__REQUIRED WORK__
Would you please output the records exactly as they appear below?
Start of DATASET CONTENT
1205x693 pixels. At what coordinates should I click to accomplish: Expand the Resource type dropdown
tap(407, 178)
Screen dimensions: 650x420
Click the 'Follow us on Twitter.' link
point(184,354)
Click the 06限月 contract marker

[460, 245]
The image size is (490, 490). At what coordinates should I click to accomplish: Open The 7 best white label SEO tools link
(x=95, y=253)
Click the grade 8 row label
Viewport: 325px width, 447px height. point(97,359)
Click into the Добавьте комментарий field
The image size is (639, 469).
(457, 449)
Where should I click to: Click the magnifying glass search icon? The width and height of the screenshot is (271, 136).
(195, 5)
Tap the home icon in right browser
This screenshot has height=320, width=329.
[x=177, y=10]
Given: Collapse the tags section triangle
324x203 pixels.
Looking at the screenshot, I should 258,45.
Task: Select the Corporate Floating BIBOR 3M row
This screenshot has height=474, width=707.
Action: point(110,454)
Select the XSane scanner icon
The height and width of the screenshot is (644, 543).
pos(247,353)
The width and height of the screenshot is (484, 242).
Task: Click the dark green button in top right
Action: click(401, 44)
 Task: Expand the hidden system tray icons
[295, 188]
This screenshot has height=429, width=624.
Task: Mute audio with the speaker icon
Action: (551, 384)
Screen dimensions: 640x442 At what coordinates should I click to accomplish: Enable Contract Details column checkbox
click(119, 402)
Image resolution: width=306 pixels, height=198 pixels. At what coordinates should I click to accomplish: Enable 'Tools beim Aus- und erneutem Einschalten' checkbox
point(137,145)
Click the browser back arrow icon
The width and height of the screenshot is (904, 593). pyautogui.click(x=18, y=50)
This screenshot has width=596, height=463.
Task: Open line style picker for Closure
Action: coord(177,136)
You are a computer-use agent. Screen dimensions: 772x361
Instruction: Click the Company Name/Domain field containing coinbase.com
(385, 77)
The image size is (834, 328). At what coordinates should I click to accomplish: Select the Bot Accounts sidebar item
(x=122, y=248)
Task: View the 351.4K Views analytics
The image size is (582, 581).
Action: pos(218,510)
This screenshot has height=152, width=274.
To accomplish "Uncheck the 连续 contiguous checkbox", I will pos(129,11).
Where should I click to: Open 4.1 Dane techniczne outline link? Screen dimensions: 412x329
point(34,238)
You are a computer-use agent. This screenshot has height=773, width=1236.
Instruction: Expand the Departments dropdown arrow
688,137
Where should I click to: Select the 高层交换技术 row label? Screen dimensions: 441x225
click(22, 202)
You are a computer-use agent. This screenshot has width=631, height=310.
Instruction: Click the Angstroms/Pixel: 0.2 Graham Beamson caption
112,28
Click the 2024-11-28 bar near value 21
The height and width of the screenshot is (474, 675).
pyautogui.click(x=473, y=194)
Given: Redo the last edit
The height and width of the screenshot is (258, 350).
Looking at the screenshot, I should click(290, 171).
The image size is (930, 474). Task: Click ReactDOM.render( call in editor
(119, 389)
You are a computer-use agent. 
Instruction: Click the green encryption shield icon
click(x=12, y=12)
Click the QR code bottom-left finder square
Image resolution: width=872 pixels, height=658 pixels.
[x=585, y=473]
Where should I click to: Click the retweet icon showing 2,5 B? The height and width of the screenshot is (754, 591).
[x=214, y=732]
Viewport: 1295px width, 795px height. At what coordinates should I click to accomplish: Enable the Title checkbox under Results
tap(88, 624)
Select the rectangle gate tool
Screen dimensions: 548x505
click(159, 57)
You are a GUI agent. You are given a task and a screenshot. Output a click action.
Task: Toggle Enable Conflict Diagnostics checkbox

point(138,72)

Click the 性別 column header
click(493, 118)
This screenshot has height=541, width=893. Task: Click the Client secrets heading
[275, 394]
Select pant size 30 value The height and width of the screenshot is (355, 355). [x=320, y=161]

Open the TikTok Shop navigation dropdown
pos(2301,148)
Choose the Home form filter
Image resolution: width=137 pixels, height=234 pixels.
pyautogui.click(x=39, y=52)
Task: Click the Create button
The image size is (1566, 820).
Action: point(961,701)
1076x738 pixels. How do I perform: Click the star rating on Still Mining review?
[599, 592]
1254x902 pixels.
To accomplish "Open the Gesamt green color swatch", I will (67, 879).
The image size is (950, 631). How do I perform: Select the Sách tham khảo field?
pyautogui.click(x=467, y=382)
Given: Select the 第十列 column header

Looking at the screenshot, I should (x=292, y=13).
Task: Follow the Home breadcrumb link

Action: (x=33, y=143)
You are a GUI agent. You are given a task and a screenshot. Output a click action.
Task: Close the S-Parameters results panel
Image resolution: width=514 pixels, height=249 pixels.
End of DATASET CONTENT
__EXERCISE RESULT__
1205x693 pixels. At what coordinates should I click to accomplish: Expand the Resource type dropdown
tap(407, 178)
Screen dimensions: 650x420
Click the 'Follow us on Twitter.' link
point(184,354)
Click the 06限月 contract marker

[460, 245]
The image size is (490, 490). At what coordinates should I click to accomplish: Open The 7 best white label SEO tools link
(x=95, y=253)
Click the grade 8 row label
Viewport: 325px width, 447px height. point(97,359)
Click into the Добавьте комментарий field
The image size is (639, 469).
(457, 449)
Where should I click to: Click the magnifying glass search icon? The width and height of the screenshot is (271, 136).
(195, 5)
Tap the home icon in right browser
This screenshot has height=320, width=329.
[x=177, y=10]
Given: Collapse the tags section triangle
324x203 pixels.
Looking at the screenshot, I should 258,45.
Task: Select the Corporate Floating BIBOR 3M row
This screenshot has height=474, width=707.
Action: point(110,454)
Select the XSane scanner icon
The height and width of the screenshot is (644, 543).
pos(247,353)
The width and height of the screenshot is (484, 242).
Task: Click the dark green button in top right
Action: click(401, 44)
 Task: Expand the hidden system tray icons
[295, 188]
This screenshot has height=429, width=624.
Task: Mute audio with the speaker icon
Action: (551, 384)
Screen dimensions: 640x442 At what coordinates should I click to accomplish: Enable Contract Details column checkbox
click(119, 402)
Image resolution: width=306 pixels, height=198 pixels. At what coordinates should I click to accomplish: Enable 'Tools beim Aus- und erneutem Einschalten' checkbox
point(137,145)
Click the browser back arrow icon
The width and height of the screenshot is (904, 593). pyautogui.click(x=18, y=50)
This screenshot has width=596, height=463.
Task: Open line style picker for Closure
Action: coord(177,136)
You are a computer-use agent. Screen dimensions: 772x361
Instruction: Click the Company Name/Domain field containing coinbase.com
(385, 77)
The image size is (834, 328). At what coordinates should I click to accomplish: Select the Bot Accounts sidebar item
(x=122, y=248)
Task: View the 351.4K Views analytics
The image size is (582, 581).
Action: pos(218,510)
This screenshot has height=152, width=274.
To accomplish "Uncheck the 连续 contiguous checkbox", I will pos(129,11).
Where should I click to: Open 4.1 Dane techniczne outline link? Screen dimensions: 412x329
point(34,238)
You are a computer-use agent. This screenshot has height=773, width=1236.
Instruction: Expand the Departments dropdown arrow
688,137
Where should I click to: Select the 高层交换技术 row label? Screen dimensions: 441x225
click(22, 202)
You are a computer-use agent. This screenshot has width=631, height=310.
Instruction: Click the Angstroms/Pixel: 0.2 Graham Beamson caption
112,28
Click the 2024-11-28 bar near value 21
The height and width of the screenshot is (474, 675).
pyautogui.click(x=473, y=194)
Given: Redo the last edit
The height and width of the screenshot is (258, 350).
Looking at the screenshot, I should click(290, 171).
The image size is (930, 474). Task: Click ReactDOM.render( call in editor
(119, 389)
You are a computer-use agent. 
Instruction: Click the green encryption shield icon
click(x=12, y=12)
Click the QR code bottom-left finder square
Image resolution: width=872 pixels, height=658 pixels.
[x=585, y=473]
Where should I click to: Click the retweet icon showing 2,5 B? The height and width of the screenshot is (754, 591).
[x=214, y=732]
Viewport: 1295px width, 795px height. At what coordinates should I click to accomplish: Enable the Title checkbox under Results
tap(88, 624)
Select the rectangle gate tool
Screen dimensions: 548x505
click(159, 57)
You are a GUI agent. You are given a task and a screenshot. Output a click action.
Task: Toggle Enable Conflict Diagnostics checkbox

point(138,72)

Click the 性別 column header
click(493, 118)
This screenshot has height=541, width=893. Task: Click the Client secrets heading
[275, 394]
Select pant size 30 value The height and width of the screenshot is (355, 355). [x=320, y=161]

Open the TikTok Shop navigation dropdown
pos(2301,148)
Choose the Home form filter
Image resolution: width=137 pixels, height=234 pixels.
pyautogui.click(x=39, y=52)
Task: Click the Create button
The image size is (1566, 820).
Action: point(961,701)
1076x738 pixels. How do I perform: Click the star rating on Still Mining review?
[599, 592]
1254x902 pixels.
To accomplish "Open the Gesamt green color swatch", I will (67, 879).
The image size is (950, 631). How do I perform: Select the Sách tham khảo field?
pyautogui.click(x=467, y=382)
Given: Select the 第十列 column header

Looking at the screenshot, I should (x=292, y=13).
Task: Follow the Home breadcrumb link

Action: (x=33, y=143)
You are a GUI agent. You are given a task and a screenshot. Output a click action.
Task: Close the S-Parameters results panel
Image resolution: width=514 pixels, height=249 pixels.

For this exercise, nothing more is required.